In Python, thread safe does not mean fork safe

We discovered this in a not so easily reproducible way. Here at Mahalo we use this wonderful distributed task queue called Celery. Upon restarting the celeryd server, rarely (until recently) and only some of the workers would throw MemcachedError during their first task. The cause of the issue would be receiving a “STORED” reponse to a memcached_get (wtf?!) or some other variant of invalid response or an EINPROGRESS (which is the socket is already busy doing something). Now another tidbit, we also use Pylibmc which is a wrapper around the libmemcached C library which we’ve written a custom Django cache interface for.

Sounds like a threading/concurrency issue, no?

First thing to try was to switch our custom interface to use the ThreadMappedPool instead of just using the Client from Pylibmc. It is thread safe after all.
Well, its thread safety comes from using thread.get_ident() as a key to a dictionary of Pylibmc.Clients. According to the docs, thread.get_ident() is a “magic cookie” (oh yay magic!) that can be recycled after a thread using it exits. Sounds all fine and dandy, we don’t mind Clients being reused after a thread exits. ThreadMappedPool seemed to solve the issue for us (well mask it anyway)… until recently that is. Now the real issue comes to light.

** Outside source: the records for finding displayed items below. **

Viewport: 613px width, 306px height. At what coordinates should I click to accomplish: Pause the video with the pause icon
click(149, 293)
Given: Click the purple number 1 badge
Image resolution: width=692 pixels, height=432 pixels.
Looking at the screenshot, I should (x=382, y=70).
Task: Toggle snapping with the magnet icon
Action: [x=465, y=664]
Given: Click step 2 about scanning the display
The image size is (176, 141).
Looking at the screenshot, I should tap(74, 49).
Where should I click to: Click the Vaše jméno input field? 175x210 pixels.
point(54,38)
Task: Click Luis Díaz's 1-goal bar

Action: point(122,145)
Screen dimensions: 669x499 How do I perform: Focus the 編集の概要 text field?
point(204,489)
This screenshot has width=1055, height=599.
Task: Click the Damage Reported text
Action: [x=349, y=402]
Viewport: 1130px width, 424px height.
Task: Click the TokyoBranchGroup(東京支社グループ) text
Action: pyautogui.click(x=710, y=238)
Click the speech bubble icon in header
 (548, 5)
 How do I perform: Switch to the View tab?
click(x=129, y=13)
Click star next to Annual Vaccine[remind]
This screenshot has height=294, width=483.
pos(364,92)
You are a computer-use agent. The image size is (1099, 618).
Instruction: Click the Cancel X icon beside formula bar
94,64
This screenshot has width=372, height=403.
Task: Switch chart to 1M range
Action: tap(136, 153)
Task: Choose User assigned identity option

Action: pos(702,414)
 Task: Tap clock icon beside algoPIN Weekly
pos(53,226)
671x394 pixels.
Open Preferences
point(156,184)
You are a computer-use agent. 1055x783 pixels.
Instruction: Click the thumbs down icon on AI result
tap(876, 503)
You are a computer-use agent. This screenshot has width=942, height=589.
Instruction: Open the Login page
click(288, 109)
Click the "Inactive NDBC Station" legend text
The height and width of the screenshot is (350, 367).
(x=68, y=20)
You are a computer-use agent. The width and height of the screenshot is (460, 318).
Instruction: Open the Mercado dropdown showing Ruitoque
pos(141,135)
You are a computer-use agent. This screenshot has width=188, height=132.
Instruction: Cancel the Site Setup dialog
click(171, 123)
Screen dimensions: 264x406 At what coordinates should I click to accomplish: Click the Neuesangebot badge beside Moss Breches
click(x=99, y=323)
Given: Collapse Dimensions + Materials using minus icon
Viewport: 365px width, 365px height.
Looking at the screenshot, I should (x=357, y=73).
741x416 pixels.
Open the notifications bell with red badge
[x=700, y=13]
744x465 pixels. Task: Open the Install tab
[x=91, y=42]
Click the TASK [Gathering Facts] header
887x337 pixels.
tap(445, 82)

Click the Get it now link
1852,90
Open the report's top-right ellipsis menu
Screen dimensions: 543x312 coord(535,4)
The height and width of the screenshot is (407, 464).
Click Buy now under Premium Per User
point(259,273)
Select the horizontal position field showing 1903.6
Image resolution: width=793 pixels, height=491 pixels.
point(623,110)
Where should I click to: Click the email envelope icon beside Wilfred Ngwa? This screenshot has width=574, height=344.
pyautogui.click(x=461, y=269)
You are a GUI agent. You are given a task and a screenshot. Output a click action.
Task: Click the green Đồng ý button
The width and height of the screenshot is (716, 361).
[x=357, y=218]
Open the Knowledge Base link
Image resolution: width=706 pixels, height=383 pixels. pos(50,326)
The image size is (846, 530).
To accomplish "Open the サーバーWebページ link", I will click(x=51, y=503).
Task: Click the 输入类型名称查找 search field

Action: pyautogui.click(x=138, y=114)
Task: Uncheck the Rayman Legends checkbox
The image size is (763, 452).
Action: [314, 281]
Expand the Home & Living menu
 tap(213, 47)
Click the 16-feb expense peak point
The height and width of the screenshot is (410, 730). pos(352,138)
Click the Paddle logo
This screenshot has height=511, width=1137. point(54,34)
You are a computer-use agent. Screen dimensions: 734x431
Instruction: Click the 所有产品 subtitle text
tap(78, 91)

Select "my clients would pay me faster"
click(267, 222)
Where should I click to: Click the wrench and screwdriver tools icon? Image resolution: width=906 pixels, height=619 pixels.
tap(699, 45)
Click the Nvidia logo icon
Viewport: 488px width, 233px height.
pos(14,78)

Before, tasks that used a Cache client staggered out enough that it allowed one worker to “pop” a Client from the ThreadMappedPool, do some operations and disconnect the Client (thus invalidating the connection for the other workers as well) before another tried using it again (making it reconnect). Recently we added a couple tasks that only handle some cache updating and after Celery wasn’t running for a few minutes a bunch of these queued up. Upon restarting Celery most of the workers grabbed one or more of these tasks and tried processing them. Since these are magnitudes faster than previous tasks that used cache, they all tried using the same Pylibmc Client at the same time causing the lovely invalid response errors even thought we were using a thread safe client.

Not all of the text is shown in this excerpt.